Quand un prestataire promet un site vitrine « livré en une semaine », il est souvent utile de comprendre exactement ce que ce délai recouvre, et ce qu'il passe volontairement sous silence. Nous en avons fait l'analyse détaillée dans notre article site vitrine en une semaine : promesse réaliste ou signal d'alarme ?

Comment bien caler les délais dès le devis

Un devis sérieux ne se limite pas à un chiffre total : il inclut une proposition de planning. Voici les points à vérifier dans cette partie du document avant de signer.

  • Le planning est-il découpé par phase ? Un planning qui indique simplement « 6 semaines » est moins fiable qu'un planning qui précise la durée de chaque phase.
  • Les délais de validation côté client sont-ils spécifiés ? Idéalement sous forme d'un engagement réciproque : par exemple, 3 jours ouvrés maximum par itération.
  • Le nombre d'allers-retours par phase est-il précisé ? Deux allers-retours inclus, puis facturation supplémentaire au-delà : c'est clair et ça protège les deux parties.
  • Une date prévisionnelle de mise en ligne est-elle proposée ? En sachant qu'elle reste conditionnée à la tenue des délais de validation côté client.
  • Quels risques pourraient faire glisser cette date ? Un prestataire qui liste honnêtement les facteurs de risque est plus fiable qu'un prestataire qui affirme « tout sera prêt le 15 mars, sans conditions ».
  • Que se passe-t-il si le délai dérape ? Comment se gèrent les phases supplémentaires, les disponibilités après la date prévue, les éventuelles pénalités.

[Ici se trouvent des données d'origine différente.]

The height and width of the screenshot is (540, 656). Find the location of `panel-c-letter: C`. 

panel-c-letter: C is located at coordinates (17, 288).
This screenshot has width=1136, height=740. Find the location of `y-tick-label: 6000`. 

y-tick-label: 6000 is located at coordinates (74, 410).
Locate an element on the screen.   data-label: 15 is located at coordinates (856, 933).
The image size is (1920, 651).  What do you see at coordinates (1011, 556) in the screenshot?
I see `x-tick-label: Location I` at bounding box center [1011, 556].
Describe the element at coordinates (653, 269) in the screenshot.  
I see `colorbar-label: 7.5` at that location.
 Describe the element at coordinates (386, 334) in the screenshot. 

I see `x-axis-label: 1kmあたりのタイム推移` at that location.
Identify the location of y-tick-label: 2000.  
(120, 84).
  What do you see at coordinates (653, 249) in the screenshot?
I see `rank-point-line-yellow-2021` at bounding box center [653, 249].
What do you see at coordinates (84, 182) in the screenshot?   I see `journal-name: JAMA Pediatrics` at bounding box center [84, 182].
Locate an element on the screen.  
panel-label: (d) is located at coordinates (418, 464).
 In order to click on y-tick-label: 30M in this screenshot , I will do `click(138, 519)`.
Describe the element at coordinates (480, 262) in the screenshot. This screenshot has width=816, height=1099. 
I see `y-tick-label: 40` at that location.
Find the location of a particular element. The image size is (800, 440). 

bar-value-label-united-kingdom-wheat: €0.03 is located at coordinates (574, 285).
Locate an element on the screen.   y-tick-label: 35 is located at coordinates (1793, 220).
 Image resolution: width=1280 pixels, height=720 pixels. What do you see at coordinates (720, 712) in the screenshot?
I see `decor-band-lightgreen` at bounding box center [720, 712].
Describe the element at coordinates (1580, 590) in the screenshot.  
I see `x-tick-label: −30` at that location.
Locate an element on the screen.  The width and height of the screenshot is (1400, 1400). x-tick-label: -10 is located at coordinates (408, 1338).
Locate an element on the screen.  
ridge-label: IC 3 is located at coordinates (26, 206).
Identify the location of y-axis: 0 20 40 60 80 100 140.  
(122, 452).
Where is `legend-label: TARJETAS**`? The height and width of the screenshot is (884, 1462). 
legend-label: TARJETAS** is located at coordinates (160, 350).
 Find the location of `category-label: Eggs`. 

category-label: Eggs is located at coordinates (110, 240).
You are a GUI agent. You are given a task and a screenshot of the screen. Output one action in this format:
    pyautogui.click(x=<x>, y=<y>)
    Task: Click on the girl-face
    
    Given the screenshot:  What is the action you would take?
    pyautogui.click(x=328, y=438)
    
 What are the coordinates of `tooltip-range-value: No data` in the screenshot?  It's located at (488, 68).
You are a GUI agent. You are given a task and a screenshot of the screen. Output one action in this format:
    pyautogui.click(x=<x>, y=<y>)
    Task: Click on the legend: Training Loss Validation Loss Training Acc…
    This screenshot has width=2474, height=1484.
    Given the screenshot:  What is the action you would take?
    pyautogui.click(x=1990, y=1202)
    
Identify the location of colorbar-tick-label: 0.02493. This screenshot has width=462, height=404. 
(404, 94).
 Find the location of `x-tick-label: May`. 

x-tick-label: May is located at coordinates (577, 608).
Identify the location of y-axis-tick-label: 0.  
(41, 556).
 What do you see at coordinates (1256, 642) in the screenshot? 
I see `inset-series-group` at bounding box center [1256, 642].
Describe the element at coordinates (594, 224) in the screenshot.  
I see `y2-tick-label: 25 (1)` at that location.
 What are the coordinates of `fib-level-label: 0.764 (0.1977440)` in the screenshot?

Ce ne sont pas des formalités : c'est ce qui fait la différence entre un projet qui avance sereinement et un projet qui crée des tensions à chaque itération.

Le bon réflexe, quand on lance un projet de site vitrine, ce n'est pas de chercher le prestataire le plus rapide, mais le prestataire qui propose un planning réaliste, l'assume et l'explique. Un site vitrine, ça reste quelques mois dans la vie d'une entreprise, mais c'est l'outil qui servira tous les mois pendant des années. Investir le temps qu'il faut pour le faire bien, plutôt que de chercher à gagner deux semaines sur le planning, est presque toujours le meilleur choix à long terme. Et un prestataire qui prend le temps de discuter calendrier avec vous en amont, c'est aussi, souvent, un signal fort sur la qualité du projet qu'il vous livrera.